═══ Data for analysis ═══

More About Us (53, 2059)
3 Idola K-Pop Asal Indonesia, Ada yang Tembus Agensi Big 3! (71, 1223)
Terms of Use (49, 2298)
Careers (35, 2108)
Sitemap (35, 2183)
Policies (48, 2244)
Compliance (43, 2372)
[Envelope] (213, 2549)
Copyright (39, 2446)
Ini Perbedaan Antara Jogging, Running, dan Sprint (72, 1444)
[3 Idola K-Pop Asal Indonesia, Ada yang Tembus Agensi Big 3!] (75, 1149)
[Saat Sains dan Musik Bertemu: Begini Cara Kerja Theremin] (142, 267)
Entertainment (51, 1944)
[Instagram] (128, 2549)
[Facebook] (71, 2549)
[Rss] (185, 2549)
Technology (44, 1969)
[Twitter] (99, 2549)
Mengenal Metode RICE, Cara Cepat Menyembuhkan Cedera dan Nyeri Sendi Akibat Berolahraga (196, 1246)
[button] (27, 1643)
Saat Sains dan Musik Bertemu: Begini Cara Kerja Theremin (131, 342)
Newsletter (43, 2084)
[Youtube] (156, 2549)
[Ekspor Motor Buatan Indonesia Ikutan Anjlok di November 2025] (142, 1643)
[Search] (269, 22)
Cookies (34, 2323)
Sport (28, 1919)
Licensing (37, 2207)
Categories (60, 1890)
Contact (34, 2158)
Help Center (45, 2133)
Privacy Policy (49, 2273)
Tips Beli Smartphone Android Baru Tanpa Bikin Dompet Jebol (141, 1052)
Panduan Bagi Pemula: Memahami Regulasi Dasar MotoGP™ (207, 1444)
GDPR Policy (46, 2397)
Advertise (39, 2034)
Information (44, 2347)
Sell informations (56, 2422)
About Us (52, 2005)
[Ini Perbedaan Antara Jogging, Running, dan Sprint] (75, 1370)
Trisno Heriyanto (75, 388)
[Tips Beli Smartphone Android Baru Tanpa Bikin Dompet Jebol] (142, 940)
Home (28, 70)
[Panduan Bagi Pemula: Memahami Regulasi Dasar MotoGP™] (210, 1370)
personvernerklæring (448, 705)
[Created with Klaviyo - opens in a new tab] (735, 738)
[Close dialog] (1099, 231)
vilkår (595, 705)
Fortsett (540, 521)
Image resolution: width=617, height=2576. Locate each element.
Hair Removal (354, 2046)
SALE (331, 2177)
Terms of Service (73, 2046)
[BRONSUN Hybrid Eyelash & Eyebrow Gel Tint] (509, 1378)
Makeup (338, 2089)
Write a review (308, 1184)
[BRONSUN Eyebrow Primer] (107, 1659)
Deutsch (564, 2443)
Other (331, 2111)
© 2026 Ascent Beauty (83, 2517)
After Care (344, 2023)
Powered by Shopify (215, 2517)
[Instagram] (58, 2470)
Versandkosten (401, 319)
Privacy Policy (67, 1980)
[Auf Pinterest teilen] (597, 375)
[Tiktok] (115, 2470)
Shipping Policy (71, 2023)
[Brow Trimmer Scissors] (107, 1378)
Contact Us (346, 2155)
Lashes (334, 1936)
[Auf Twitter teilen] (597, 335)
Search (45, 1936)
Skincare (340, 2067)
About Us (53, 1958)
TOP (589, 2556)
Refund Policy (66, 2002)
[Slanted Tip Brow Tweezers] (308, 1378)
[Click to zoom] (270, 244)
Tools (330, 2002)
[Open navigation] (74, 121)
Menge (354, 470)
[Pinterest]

═══

Looking at the entries above, state how many lines contain "Android"; give the number alone.

2